The medical fraternity had never experienced such an impactful pandemic before and lacked the resources and skills especially in the first few months of the rapid spread of the infection. Most hospitals were never built to handle a pandemic of such a magnitude. Further, they suffered from decreased manpower as healthcare workers were affected, quarantined or afraid to come back to work and essential supply chains were disrupted. Protocols on admission, diagnosis and treatments kept changing which further complicated on how to handle a COVID-19 patient. U.S. hospitals are predicted to lose more than $200 billion in revenue by June 30, according to a report by American Hospital Association. The industry group estimates the total revenue hit from the pandemic at about $50 billion a month among health-care facilities since March. Hundreds face bankruptcy, industry experts say. The story is similar for other hospitals in other parts of the world.
Prior to the pandemic, hospitals were usually built to treat a very low number of infectious patients. Very few hospitals had separate units to treat out-patients and in-patients, separate ICUs and operation theaters for infectious patients. Simple preventive measures such as hand hygiene compliance rates were about 50% among the healthcare staff. Disinfection of surfaces was bare minimum limited to floors. There was very little focus on ventilation or air exchanges with the hospital rooms. Hospital policies and processes on out-patient and in-patient were not focused on infection control practices. The hospital governance body were slow in their decision making process. The top management of hospitals accounted for more than 40% of human resource budget. The management was not necessarily accustomed to switching gears and operating in crisis mode. They were simply not well-equipped to do it, and have scrambled to implement fixes, such as meeting more often and holding meetings virtually – practices to which they're not accustomed. Decision making processes were too complex and long.

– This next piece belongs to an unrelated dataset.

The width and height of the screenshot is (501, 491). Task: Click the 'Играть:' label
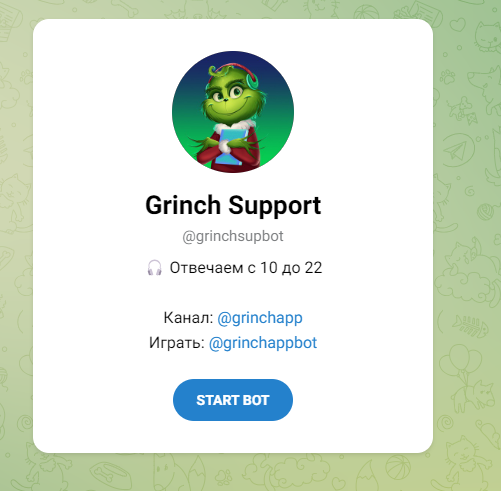click(x=177, y=343)
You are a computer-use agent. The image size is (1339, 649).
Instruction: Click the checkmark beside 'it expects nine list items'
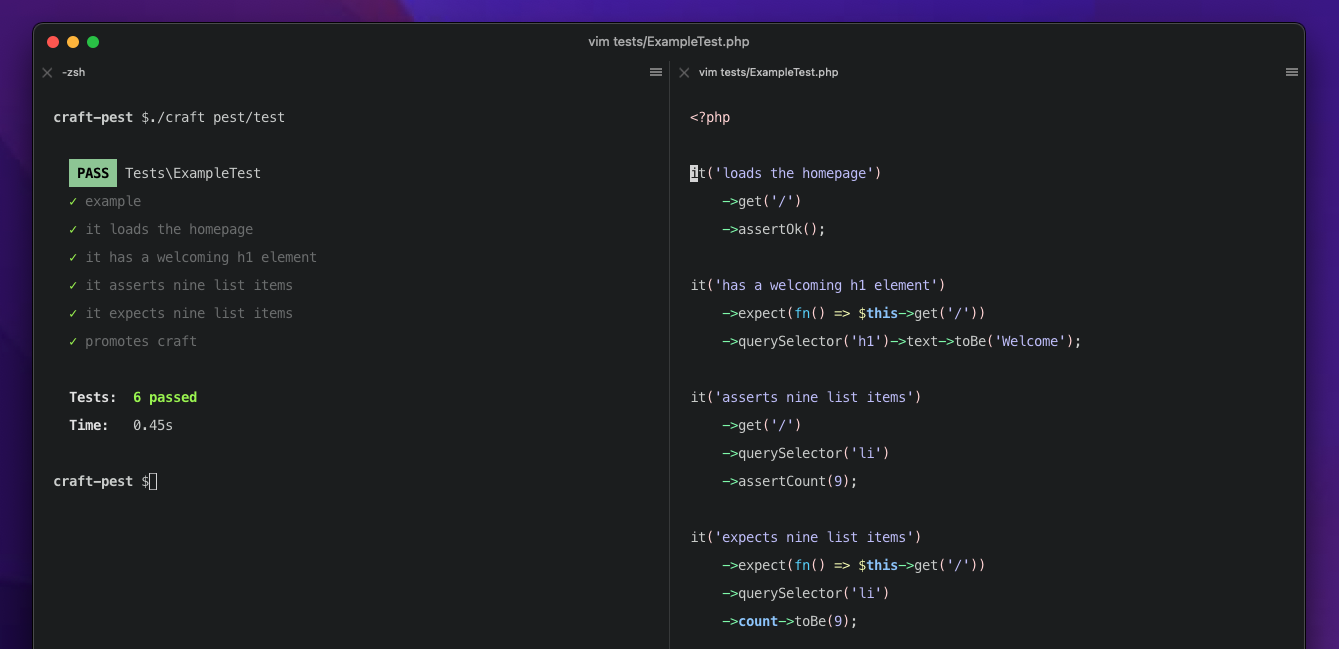click(72, 313)
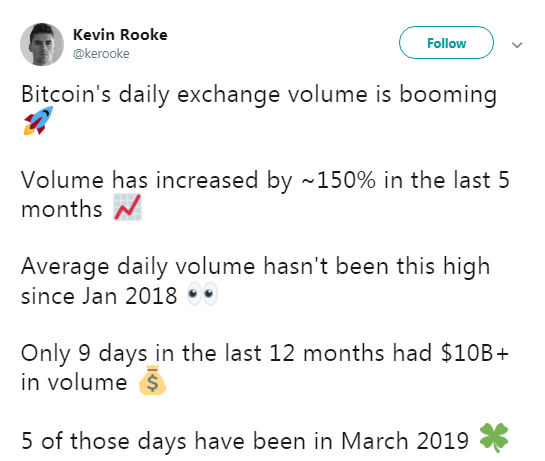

Multitasking through multi-skilling was not a priority for the hospital employees. The breakdown of the supply chain management system was evident during the COVID-19 as hospitals were unable to get supplies. Automation, the budgets on software as well as hardware would be less than 3 % of the gross hospital budgets in India. Communication was muted or limited. Hospitals relied more on manpower than on automation of processes. Hence when the healthcare employees got affected during the COVID-19, systems and processes broke down leading to chaos and panic which reflected within the community and further escalated through various media channels. The hospitals spent a lot on providing services that were not necessary meant to be done at a hospital such as long term recovery or did not monitor the average length of stay for disease treatments. Hence during the COVID-19 infection, hospitals suffered a near 60%-70% drop in revenue. With a decreased of manpower coupled with limited resources, hospitals could not provide comprehensive services under one roof. Lack of partnerships between various healthcare providers further delayed a continuity of care for the patient, hence increasing the morbidity and mortality rates. The current healthcare system is primarily physician-centered and driven by increasing units of activity rather than how well the job is done.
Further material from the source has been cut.